----- RECORD EXTRACTS -----

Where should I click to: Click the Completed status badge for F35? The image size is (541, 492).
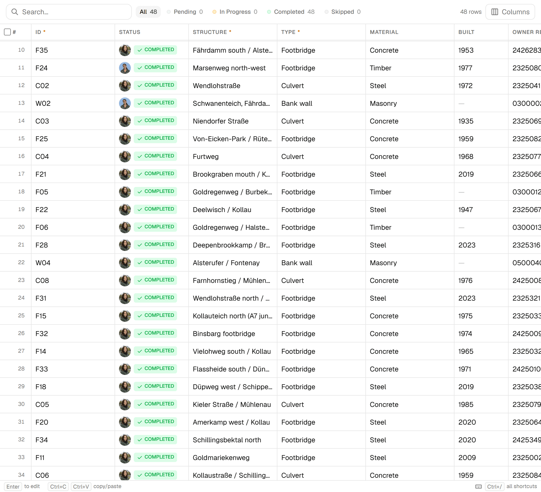click(155, 50)
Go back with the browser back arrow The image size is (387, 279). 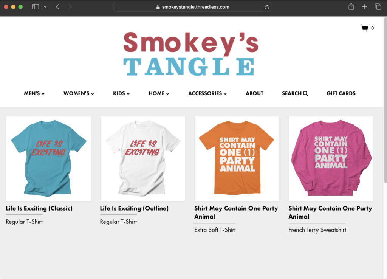pos(57,7)
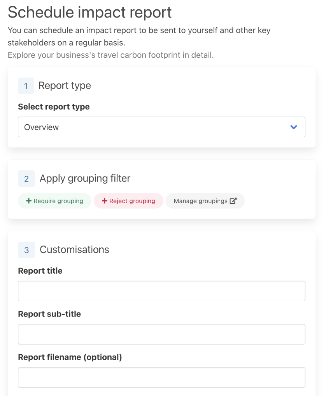Click the step 3 number badge
The width and height of the screenshot is (326, 396).
[x=26, y=250]
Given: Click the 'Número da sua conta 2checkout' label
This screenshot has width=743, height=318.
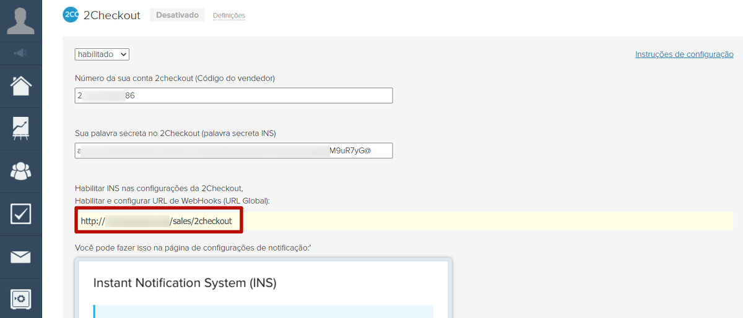Looking at the screenshot, I should [175, 79].
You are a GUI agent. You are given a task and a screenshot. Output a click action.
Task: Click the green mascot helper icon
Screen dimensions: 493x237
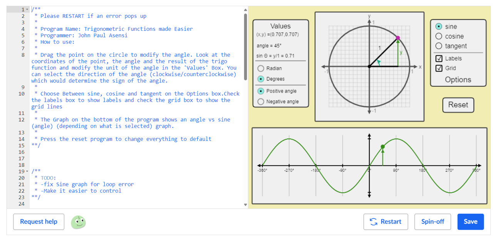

-----

EXERCISE: The required output is the line containing "You are a GUI" plus every line after it to the end of the data, copied exactly and with no pictures.

ANSWER BOX:
You are a GUI agent. You are given a task and a screenshot. Output a click action.
Task: Click the green mascot helper icon
Screen dimensions: 493x237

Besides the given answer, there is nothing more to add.